▶ [Activity]:
Among the records below, how many lines contain the word "Open"? The answer is a single number.

▶ [Data provided]:
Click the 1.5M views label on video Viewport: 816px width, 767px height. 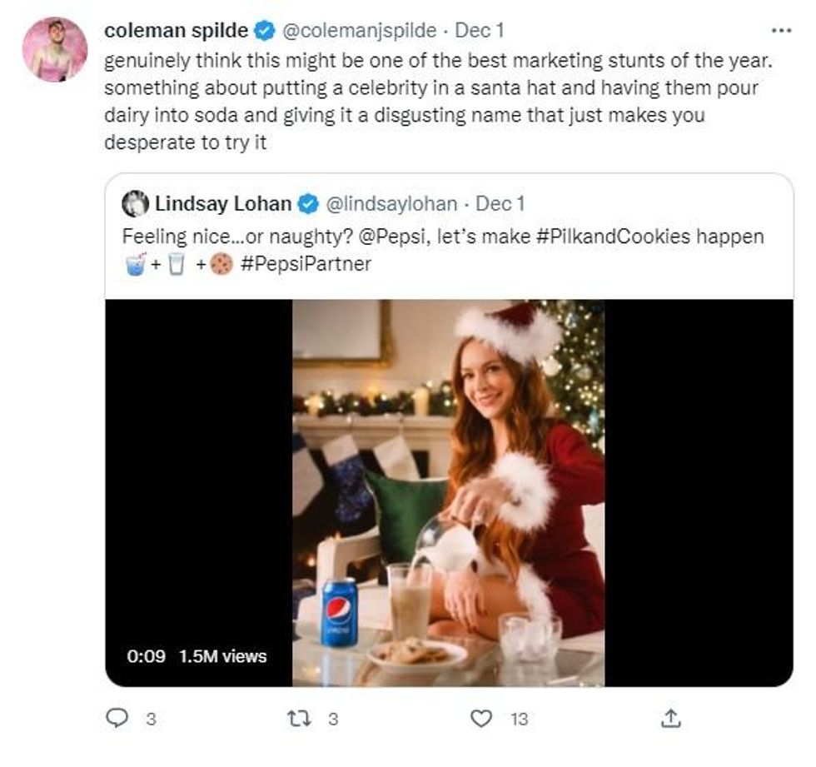[222, 656]
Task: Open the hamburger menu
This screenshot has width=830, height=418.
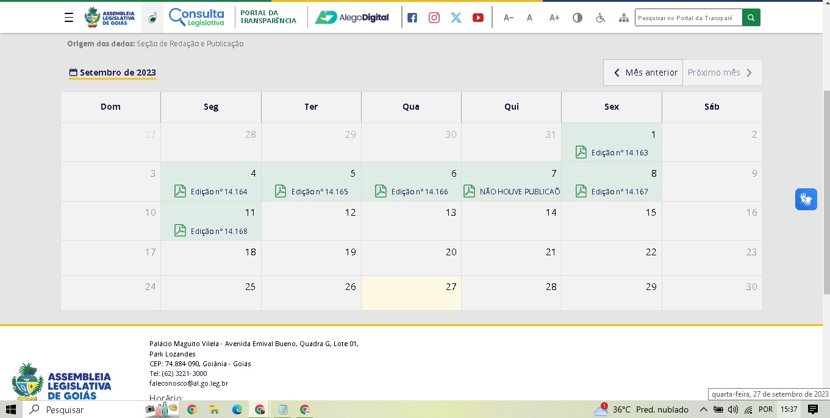Action: [69, 18]
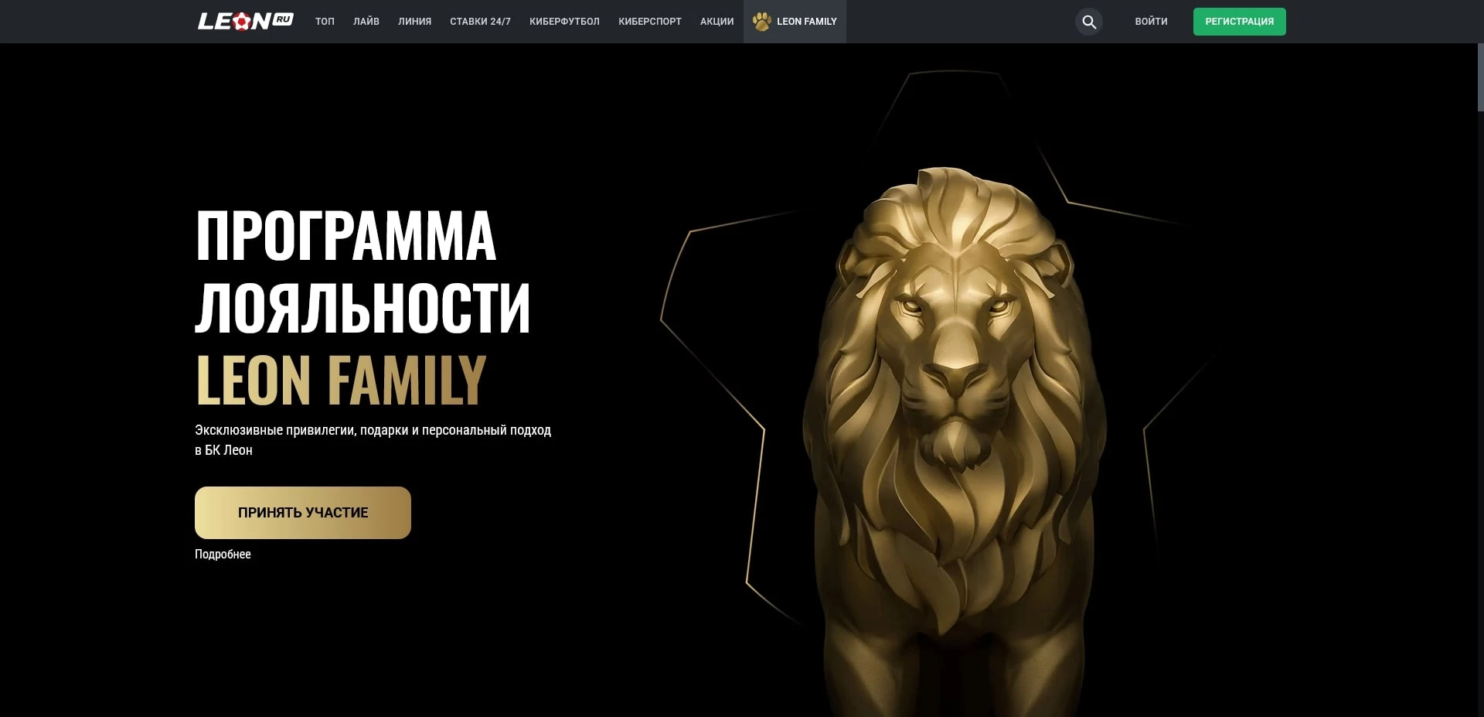Go to the ЛАЙВ section

(x=366, y=22)
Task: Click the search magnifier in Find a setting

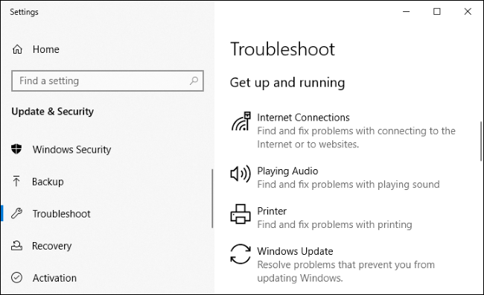Action: tap(194, 81)
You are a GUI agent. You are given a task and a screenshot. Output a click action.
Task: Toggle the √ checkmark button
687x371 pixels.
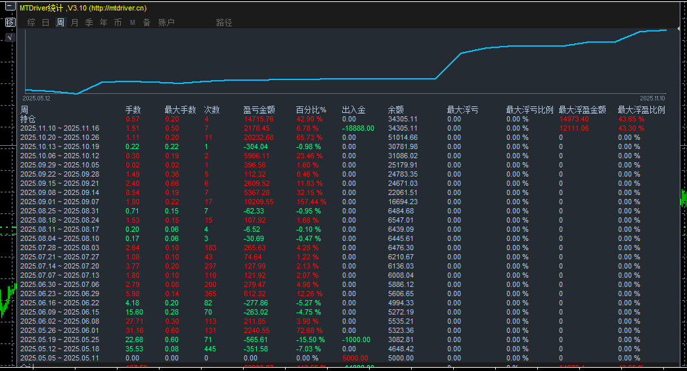pos(10,37)
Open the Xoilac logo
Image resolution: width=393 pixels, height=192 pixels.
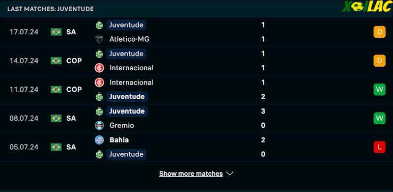pyautogui.click(x=366, y=6)
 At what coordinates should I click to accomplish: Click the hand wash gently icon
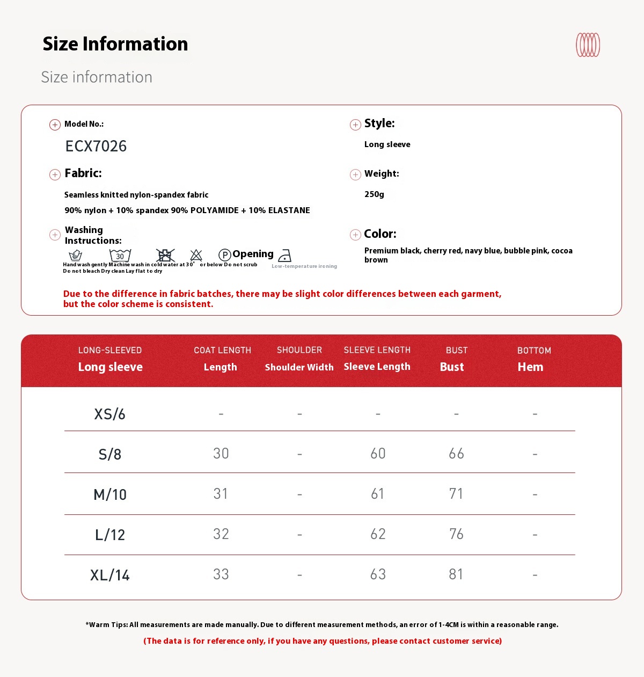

▶ [Result]:
2